■ TEXT SEGMENT ■
======
For this construction is a creative endeavor, and ethnic American identity can take any form. While reading “American Chica” I thought of the music of black Americans whose observations on the identity struggle ranged from the elegance of Miles Davis’ “Bye Bye Blackbird” to the rancor of Jimi Hendrix’s rendition of our national anthem.

Arana takes the latter path, writing more from the breach than the bridge. It is the image of doubleness she returns to, again and again. “[B]y the time I was grown,” she writes, “I knew there were two women I could be--the Latina or the gringa--and that at every juncture I would need to choose one.” “I was divided.” “If I could feel both gringa and Peruvian, it was because I juggled two brains in my head.” She even identifies her job as the literary editor of the Washington Post with her American self, contrasting it with the Latina inside of her who “burns incense, prays on her knees to the Virgin, feels auras, listens for the spirits of the dead.”
======
■ WRITTEN REQUEST A ■
Answer these questions from the review excerpt, one per line:
(i) Which Miles Davis piece does the reviewer name?
(ii) What job does Arana identify with her American self?
(iii) Which two women does Arana say she could be?
■ WRITTEN REQUEST B ■
Rewrite the review excerpt between "For this construction" and "our national anthem.", inclusive, substituting "grace" for "elegance".
■ WRITTEN REQUEST C ■
Does each statement agree with the review excerpt? Answer yes or no and quote the words that decide it.
(i) Arana writes more from the bridge than the breach.
(ii) The Latina inside Arana prays to the Virgin.
(iii) The reviewer links Jimi Hendrix's version of the national anthem with rancor.

■ DATASET EXCERPT ■
======
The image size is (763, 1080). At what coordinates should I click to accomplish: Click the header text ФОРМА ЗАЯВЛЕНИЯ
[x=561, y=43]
======
■ FULL SOLUTION A ■
(i) “Bye Bye Blackbird”
(ii) Literary editor of the Washington Post
(iii) The Latina or the gringa

■ FULL SOLUTION B ■
For this construction is a creative endeavor, and ethnic American identity can take any form. While reading “American Chica” I thought of the music of black Americans whose observations on the identity struggle ranged from the grace of Miles Davis’ “Bye Bye Blackbird” to the rancor of Jimi Hendrix’s rendition of our national anthem.

■ FULL SOLUTION C ■
(i) No: "writing more from the breach than the bridge"
(ii) Yes: "prays on her knees to the Virgin"
(iii) Yes: "the rancor of Jimi Hendrix’s rendition of our national anthem"